*Extracted entries*.
==============================

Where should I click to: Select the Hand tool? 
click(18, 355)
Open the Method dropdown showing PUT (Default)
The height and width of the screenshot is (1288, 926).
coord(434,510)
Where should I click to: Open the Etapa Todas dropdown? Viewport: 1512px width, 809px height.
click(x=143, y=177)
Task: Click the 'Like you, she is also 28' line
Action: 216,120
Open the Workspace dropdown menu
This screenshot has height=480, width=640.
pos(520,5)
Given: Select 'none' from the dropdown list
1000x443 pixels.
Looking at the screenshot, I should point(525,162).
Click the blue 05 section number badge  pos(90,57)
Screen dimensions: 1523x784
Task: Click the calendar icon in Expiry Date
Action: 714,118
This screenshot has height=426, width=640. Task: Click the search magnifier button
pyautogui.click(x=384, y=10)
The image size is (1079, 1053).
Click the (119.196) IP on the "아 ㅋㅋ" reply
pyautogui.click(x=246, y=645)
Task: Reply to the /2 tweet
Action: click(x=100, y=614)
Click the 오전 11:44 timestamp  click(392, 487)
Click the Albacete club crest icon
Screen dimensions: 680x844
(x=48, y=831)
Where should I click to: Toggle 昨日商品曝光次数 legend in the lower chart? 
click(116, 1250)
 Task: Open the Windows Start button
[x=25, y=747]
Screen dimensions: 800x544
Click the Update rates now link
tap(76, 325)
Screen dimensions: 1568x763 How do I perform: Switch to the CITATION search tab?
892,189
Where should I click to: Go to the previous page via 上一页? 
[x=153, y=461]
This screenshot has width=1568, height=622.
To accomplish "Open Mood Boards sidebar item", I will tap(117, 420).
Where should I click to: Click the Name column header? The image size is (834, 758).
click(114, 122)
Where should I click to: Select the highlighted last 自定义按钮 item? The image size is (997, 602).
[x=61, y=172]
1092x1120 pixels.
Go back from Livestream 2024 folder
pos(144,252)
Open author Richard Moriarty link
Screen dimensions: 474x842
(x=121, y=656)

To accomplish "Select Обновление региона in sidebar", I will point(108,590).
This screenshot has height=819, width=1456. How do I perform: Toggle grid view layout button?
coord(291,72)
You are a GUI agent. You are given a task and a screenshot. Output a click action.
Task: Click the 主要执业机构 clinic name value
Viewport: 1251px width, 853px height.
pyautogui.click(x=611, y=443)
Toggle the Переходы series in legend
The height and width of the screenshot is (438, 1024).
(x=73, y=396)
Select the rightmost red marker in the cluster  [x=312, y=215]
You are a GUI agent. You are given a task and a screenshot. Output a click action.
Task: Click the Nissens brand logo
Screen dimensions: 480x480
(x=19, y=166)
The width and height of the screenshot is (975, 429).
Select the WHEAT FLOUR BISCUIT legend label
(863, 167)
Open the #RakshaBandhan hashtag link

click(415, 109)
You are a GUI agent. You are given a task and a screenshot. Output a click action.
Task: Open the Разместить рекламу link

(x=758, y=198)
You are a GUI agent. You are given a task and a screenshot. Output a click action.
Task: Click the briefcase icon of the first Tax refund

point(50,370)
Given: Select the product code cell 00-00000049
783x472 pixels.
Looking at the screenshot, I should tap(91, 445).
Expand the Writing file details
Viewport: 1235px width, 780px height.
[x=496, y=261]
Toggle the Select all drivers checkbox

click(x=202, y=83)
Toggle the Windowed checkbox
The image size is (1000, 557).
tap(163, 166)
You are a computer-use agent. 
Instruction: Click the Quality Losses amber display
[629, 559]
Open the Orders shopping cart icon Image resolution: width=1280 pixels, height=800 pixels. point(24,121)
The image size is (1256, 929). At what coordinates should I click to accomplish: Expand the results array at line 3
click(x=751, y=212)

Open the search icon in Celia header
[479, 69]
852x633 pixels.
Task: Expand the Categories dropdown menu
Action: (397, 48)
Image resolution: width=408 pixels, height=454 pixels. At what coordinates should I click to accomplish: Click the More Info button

==============================

*Assignment*.
Repeat the whole listing word for word.

*Solution to this exercise*.
Where should I click to: Select the Hand tool? 
click(18, 355)
Open the Method dropdown showing PUT (Default)
The height and width of the screenshot is (1288, 926).
coord(434,510)
Where should I click to: Open the Etapa Todas dropdown? Viewport: 1512px width, 809px height.
click(x=143, y=177)
Task: Click the 'Like you, she is also 28' line
Action: 216,120
Open the Workspace dropdown menu
This screenshot has height=480, width=640.
pos(520,5)
Given: Select 'none' from the dropdown list
1000x443 pixels.
Looking at the screenshot, I should point(525,162).
Click the blue 05 section number badge  pos(90,57)
Screen dimensions: 1523x784
Task: Click the calendar icon in Expiry Date
Action: 714,118
This screenshot has height=426, width=640. Task: Click the search magnifier button
pyautogui.click(x=384, y=10)
The image size is (1079, 1053).
Click the (119.196) IP on the "아 ㅋㅋ" reply
pyautogui.click(x=246, y=645)
Task: Reply to the /2 tweet
Action: click(x=100, y=614)
Click the 오전 11:44 timestamp  click(392, 487)
Click the Albacete club crest icon
Screen dimensions: 680x844
(x=48, y=831)
Where should I click to: Toggle 昨日商品曝光次数 legend in the lower chart? 
click(116, 1250)
 Task: Open the Windows Start button
[x=25, y=747]
Screen dimensions: 800x544
Click the Update rates now link
tap(76, 325)
Screen dimensions: 1568x763 How do I perform: Switch to the CITATION search tab?
892,189
Where should I click to: Go to the previous page via 上一页? 
[x=153, y=461]
This screenshot has width=1568, height=622.
To accomplish "Open Mood Boards sidebar item", I will tap(117, 420).
Where should I click to: Click the Name column header? The image size is (834, 758).
click(114, 122)
Where should I click to: Select the highlighted last 自定义按钮 item? The image size is (997, 602).
[x=61, y=172]
1092x1120 pixels.
Go back from Livestream 2024 folder
pos(144,252)
Open author Richard Moriarty link
Screen dimensions: 474x842
(x=121, y=656)

To accomplish "Select Обновление региона in sidebar", I will point(108,590).
This screenshot has height=819, width=1456. How do I perform: Toggle grid view layout button?
coord(291,72)
You are a GUI agent. You are given a task and a screenshot. Output a click action.
Task: Click the 主要执业机构 clinic name value
Viewport: 1251px width, 853px height.
pyautogui.click(x=611, y=443)
Toggle the Переходы series in legend
The height and width of the screenshot is (438, 1024).
(x=73, y=396)
Select the rightmost red marker in the cluster  [x=312, y=215]
You are a GUI agent. You are given a task and a screenshot. Output a click action.
Task: Click the Nissens brand logo
Screen dimensions: 480x480
(x=19, y=166)
The width and height of the screenshot is (975, 429).
Select the WHEAT FLOUR BISCUIT legend label
(863, 167)
Open the #RakshaBandhan hashtag link

click(415, 109)
You are a GUI agent. You are given a task and a screenshot. Output a click action.
Task: Open the Разместить рекламу link

(x=758, y=198)
You are a GUI agent. You are given a task and a screenshot. Output a click action.
Task: Click the briefcase icon of the first Tax refund

point(50,370)
Given: Select the product code cell 00-00000049
783x472 pixels.
Looking at the screenshot, I should tap(91, 445).
Expand the Writing file details
Viewport: 1235px width, 780px height.
[x=496, y=261]
Toggle the Select all drivers checkbox

click(x=202, y=83)
Toggle the Windowed checkbox
The image size is (1000, 557).
tap(163, 166)
You are a computer-use agent. 
Instruction: Click the Quality Losses amber display
[629, 559]
Open the Orders shopping cart icon Image resolution: width=1280 pixels, height=800 pixels. point(24,121)
The image size is (1256, 929). At what coordinates should I click to accomplish: Expand the results array at line 3
click(x=751, y=212)

Open the search icon in Celia header
[479, 69]
852x633 pixels.
Task: Expand the Categories dropdown menu
Action: (397, 48)
Image resolution: width=408 pixels, height=454 pixels. At what coordinates should I click to accomplish: Click the More Info button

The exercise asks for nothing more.